*** Supplied data Section Begins ***
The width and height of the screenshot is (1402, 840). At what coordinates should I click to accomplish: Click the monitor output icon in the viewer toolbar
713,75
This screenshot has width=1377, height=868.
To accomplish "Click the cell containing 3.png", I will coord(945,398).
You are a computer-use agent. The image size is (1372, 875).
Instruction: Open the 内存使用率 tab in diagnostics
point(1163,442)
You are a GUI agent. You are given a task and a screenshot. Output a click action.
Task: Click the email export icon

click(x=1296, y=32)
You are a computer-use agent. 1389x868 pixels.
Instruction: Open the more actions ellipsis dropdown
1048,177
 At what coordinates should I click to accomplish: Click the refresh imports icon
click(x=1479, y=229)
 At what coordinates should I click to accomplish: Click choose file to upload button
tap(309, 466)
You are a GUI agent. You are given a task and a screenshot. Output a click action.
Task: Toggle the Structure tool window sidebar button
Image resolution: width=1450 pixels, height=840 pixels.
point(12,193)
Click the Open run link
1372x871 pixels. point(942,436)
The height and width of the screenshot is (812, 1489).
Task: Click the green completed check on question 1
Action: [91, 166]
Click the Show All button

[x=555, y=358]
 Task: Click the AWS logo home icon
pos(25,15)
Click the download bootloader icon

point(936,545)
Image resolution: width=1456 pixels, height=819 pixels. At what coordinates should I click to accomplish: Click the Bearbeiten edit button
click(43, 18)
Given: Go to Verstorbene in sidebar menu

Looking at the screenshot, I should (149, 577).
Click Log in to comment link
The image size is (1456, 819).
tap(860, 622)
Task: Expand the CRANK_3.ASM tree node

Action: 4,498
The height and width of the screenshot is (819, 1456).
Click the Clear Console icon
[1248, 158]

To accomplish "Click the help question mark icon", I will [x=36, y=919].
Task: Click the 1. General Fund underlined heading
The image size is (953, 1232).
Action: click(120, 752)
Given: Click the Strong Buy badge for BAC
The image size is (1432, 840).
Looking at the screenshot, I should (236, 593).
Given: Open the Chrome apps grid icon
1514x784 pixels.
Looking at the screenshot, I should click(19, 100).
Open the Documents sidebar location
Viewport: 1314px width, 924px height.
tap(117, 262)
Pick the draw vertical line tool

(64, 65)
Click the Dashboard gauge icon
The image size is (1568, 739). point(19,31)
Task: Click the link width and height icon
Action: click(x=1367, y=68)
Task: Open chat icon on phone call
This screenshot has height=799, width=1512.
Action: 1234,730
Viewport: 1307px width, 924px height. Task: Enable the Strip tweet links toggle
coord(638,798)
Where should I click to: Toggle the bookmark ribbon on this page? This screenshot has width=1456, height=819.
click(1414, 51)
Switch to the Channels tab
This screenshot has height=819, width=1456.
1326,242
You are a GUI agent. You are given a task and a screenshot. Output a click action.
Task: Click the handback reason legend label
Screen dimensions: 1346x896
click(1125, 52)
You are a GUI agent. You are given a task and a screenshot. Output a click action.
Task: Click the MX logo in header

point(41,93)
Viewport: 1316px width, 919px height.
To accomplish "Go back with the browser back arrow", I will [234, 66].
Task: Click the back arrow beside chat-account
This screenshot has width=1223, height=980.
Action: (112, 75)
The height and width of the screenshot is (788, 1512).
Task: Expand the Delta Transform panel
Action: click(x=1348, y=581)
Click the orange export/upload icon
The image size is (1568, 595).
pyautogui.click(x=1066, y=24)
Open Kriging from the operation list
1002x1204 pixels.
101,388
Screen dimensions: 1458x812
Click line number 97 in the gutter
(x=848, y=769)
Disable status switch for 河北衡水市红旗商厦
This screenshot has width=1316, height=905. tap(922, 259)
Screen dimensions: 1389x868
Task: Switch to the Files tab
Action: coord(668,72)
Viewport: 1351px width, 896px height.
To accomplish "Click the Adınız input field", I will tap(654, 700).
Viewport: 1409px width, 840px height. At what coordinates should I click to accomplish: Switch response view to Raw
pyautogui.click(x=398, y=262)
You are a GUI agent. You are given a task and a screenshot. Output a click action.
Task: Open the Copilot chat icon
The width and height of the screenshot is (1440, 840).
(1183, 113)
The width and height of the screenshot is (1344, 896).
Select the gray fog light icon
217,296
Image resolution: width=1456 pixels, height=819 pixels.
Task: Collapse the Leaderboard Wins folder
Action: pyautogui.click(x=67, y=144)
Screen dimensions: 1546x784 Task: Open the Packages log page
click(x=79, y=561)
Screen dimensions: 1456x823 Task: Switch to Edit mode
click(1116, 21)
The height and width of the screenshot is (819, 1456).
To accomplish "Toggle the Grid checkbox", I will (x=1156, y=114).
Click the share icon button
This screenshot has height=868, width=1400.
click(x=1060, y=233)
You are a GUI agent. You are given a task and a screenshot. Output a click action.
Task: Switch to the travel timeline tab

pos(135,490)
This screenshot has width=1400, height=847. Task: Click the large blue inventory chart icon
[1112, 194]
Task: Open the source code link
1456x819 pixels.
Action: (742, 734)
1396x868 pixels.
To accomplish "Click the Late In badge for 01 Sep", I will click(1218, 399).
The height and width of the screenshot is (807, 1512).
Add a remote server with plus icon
*** Supplied data Section Ends ***
_Instructions to follow:_ The entries are to be duplicated exactly, with nothing changed.

_Exercise response:_
The width and height of the screenshot is (1402, 840). At what coordinates should I click to accomplish: Click the monitor output icon in the viewer toolbar
713,75
This screenshot has width=1377, height=868.
To accomplish "Click the cell containing 3.png", I will coord(945,398).
You are a computer-use agent. The image size is (1372, 875).
Instruction: Open the 内存使用率 tab in diagnostics
point(1163,442)
You are a GUI agent. You are given a task and a screenshot. Output a click action.
Task: Click the email export icon

click(x=1296, y=32)
You are a computer-use agent. 1389x868 pixels.
Instruction: Open the more actions ellipsis dropdown
1048,177
 At what coordinates should I click to accomplish: Click the refresh imports icon
click(x=1479, y=229)
 At what coordinates should I click to accomplish: Click choose file to upload button
tap(309, 466)
You are a GUI agent. You are given a task and a screenshot. Output a click action.
Task: Toggle the Structure tool window sidebar button
Image resolution: width=1450 pixels, height=840 pixels.
point(12,193)
Click the Open run link
1372x871 pixels. point(942,436)
The height and width of the screenshot is (812, 1489).
Task: Click the green completed check on question 1
Action: [91, 166]
Click the Show All button

[x=555, y=358]
 Task: Click the AWS logo home icon
pos(25,15)
Click the download bootloader icon

point(936,545)
Image resolution: width=1456 pixels, height=819 pixels. At what coordinates should I click to accomplish: Click the Bearbeiten edit button
click(43, 18)
Given: Go to Verstorbene in sidebar menu

Looking at the screenshot, I should (149, 577).
Click Log in to comment link
The image size is (1456, 819).
tap(860, 622)
Task: Expand the CRANK_3.ASM tree node

Action: 4,498
The height and width of the screenshot is (819, 1456).
Click the Clear Console icon
[1248, 158]

To accomplish "Click the help question mark icon", I will [x=36, y=919].
Task: Click the 1. General Fund underlined heading
The image size is (953, 1232).
Action: click(120, 752)
Given: Click the Strong Buy badge for BAC
The image size is (1432, 840).
Looking at the screenshot, I should (236, 593).
Given: Open the Chrome apps grid icon
1514x784 pixels.
Looking at the screenshot, I should click(19, 100).
Open the Documents sidebar location
Viewport: 1314px width, 924px height.
tap(117, 262)
Pick the draw vertical line tool

(64, 65)
Click the Dashboard gauge icon
The image size is (1568, 739). point(19,31)
Task: Click the link width and height icon
Action: click(x=1367, y=68)
Task: Open chat icon on phone call
This screenshot has height=799, width=1512.
Action: 1234,730
Viewport: 1307px width, 924px height. Task: Enable the Strip tweet links toggle
coord(638,798)
Where should I click to: Toggle the bookmark ribbon on this page? This screenshot has width=1456, height=819.
click(1414, 51)
Switch to the Channels tab
This screenshot has height=819, width=1456.
1326,242
You are a GUI agent. You are given a task and a screenshot. Output a click action.
Task: Click the handback reason legend label
Screen dimensions: 1346x896
click(1125, 52)
You are a GUI agent. You are given a task and a screenshot. Output a click action.
Task: Click the MX logo in header

point(41,93)
Viewport: 1316px width, 919px height.
To accomplish "Go back with the browser back arrow", I will [234, 66].
Task: Click the back arrow beside chat-account
This screenshot has width=1223, height=980.
Action: (112, 75)
The height and width of the screenshot is (788, 1512).
Task: Expand the Delta Transform panel
Action: click(x=1348, y=581)
Click the orange export/upload icon
The image size is (1568, 595).
pyautogui.click(x=1066, y=24)
Open Kriging from the operation list
1002x1204 pixels.
101,388
Screen dimensions: 1458x812
Click line number 97 in the gutter
(x=848, y=769)
Disable status switch for 河北衡水市红旗商厦
This screenshot has width=1316, height=905. tap(922, 259)
Screen dimensions: 1389x868
Task: Switch to the Files tab
Action: coord(668,72)
Viewport: 1351px width, 896px height.
To accomplish "Click the Adınız input field", I will tap(654, 700).
Viewport: 1409px width, 840px height. At what coordinates should I click to accomplish: Switch response view to Raw
pyautogui.click(x=398, y=262)
You are a GUI agent. You are given a task and a screenshot. Output a click action.
Task: Open the Copilot chat icon
The width and height of the screenshot is (1440, 840).
(1183, 113)
The width and height of the screenshot is (1344, 896).
Select the gray fog light icon
217,296
Image resolution: width=1456 pixels, height=819 pixels.
Task: Collapse the Leaderboard Wins folder
Action: pyautogui.click(x=67, y=144)
Screen dimensions: 1546x784 Task: Open the Packages log page
click(x=79, y=561)
Screen dimensions: 1456x823 Task: Switch to Edit mode
click(1116, 21)
The height and width of the screenshot is (819, 1456).
To accomplish "Toggle the Grid checkbox", I will (x=1156, y=114).
Click the share icon button
This screenshot has height=868, width=1400.
click(x=1060, y=233)
You are a GUI agent. You are given a task and a screenshot. Output a click action.
Task: Switch to the travel timeline tab

pos(135,490)
This screenshot has width=1400, height=847. Task: Click the large blue inventory chart icon
[1112, 194]
Task: Open the source code link
1456x819 pixels.
Action: (742, 734)
1396x868 pixels.
To accomplish "Click the Late In badge for 01 Sep", I will click(1218, 399).
The height and width of the screenshot is (807, 1512).
Add a remote server with plus icon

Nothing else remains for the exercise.